Skip to content

Zero-alloc drain path for ring buffer hot loop #34

@ImpulseB23

Description

@ImpulseB23

Follow-up to PRI-6. The current drain path allocates per tick:

  • RingBufReader::drain() returns Vec<Vec<u8>> (one Vec per message plus the outer vec)
  • host::parse_batch allocates a Vec<UnifiedMessage>
  • serde_json::from_slice allocates Strings for every owned field in the deserialized types

At the documented 10k–20k msg/sec peak targets from docs/performance.md this will likely show up in profiles. Current implementation is correct and simple enough to ship for the first end-to-end milestone; optimization should be driven by actual benchmarks, not speculation.

Suggested direction (when benchmarks show it's needed)

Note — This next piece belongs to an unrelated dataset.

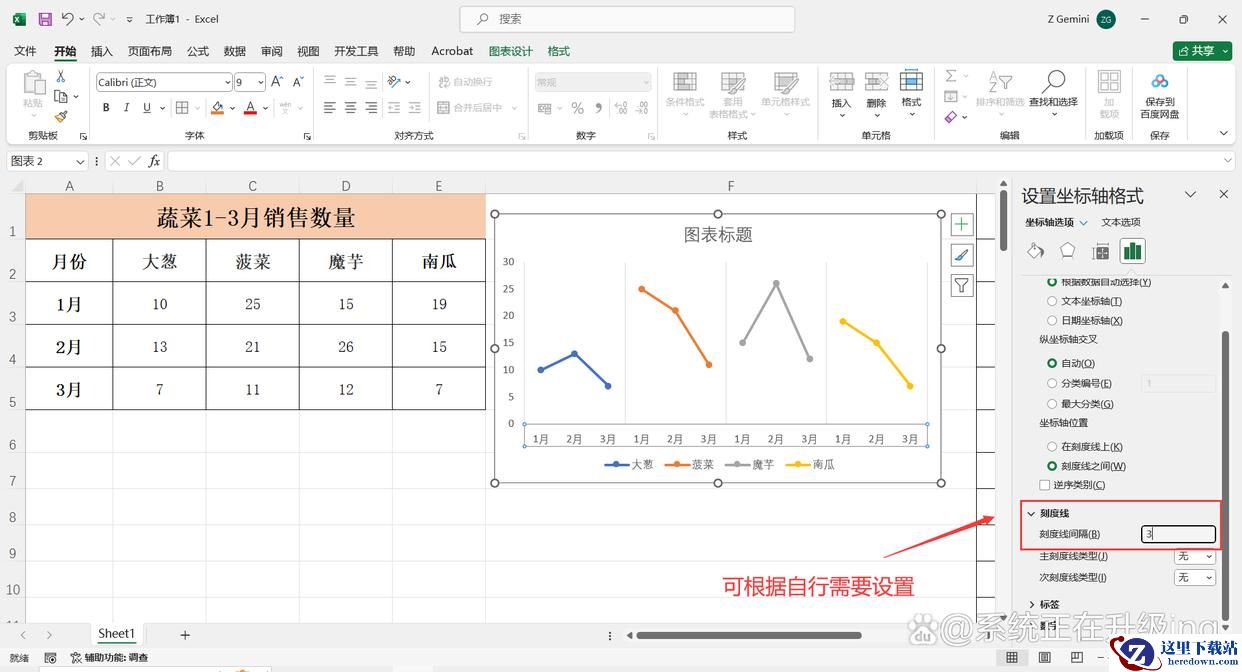
Task: Click the Save icon in title bar
Action: click(45, 19)
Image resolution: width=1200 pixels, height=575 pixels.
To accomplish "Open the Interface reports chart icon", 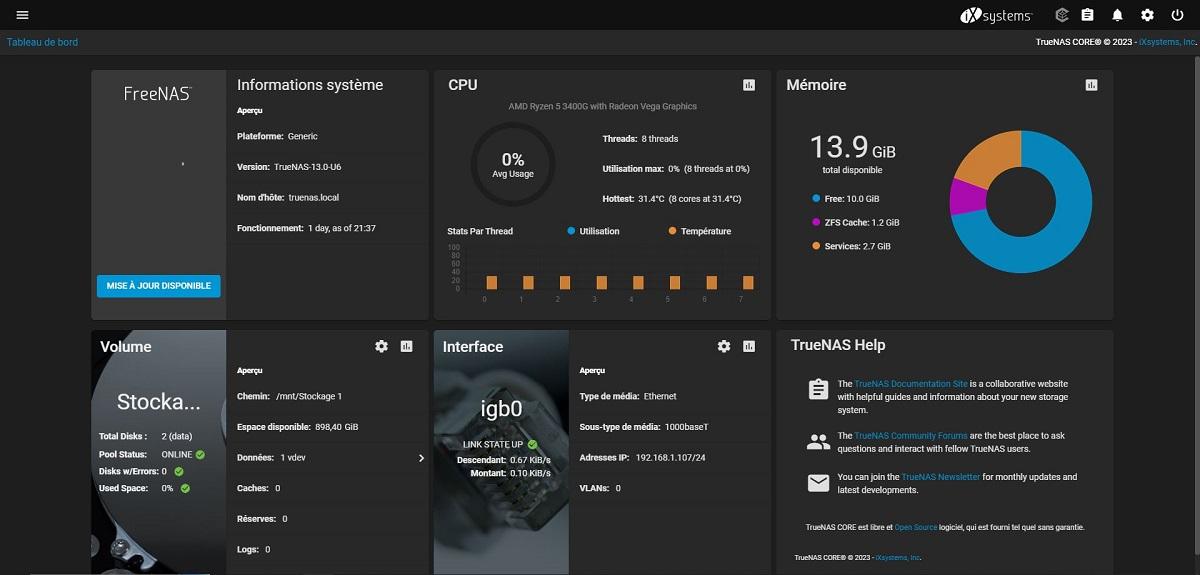I will [749, 346].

  1. Replace RingBufReader::drain() -> Vec<Vec<u8>> with a callback-style API:

    pub fn drain_with<F: FnMut(&[u8])>(&mut self, f: F)

    so the caller sees each message's bytes as a slice directly into the mapped region, with no per-message allocation.

  2. Keep a caller-owned Vec<UnifiedMessage> scratch buffer that is cleared and refilled each tick instead of allocated fresh. Already trivial to add to the drain loop in lib.rs.

  3. Investigate simd-json or sonic-rs for zero-copy parsing. Both are drop-in replacements that return owned types but with faster allocation paths.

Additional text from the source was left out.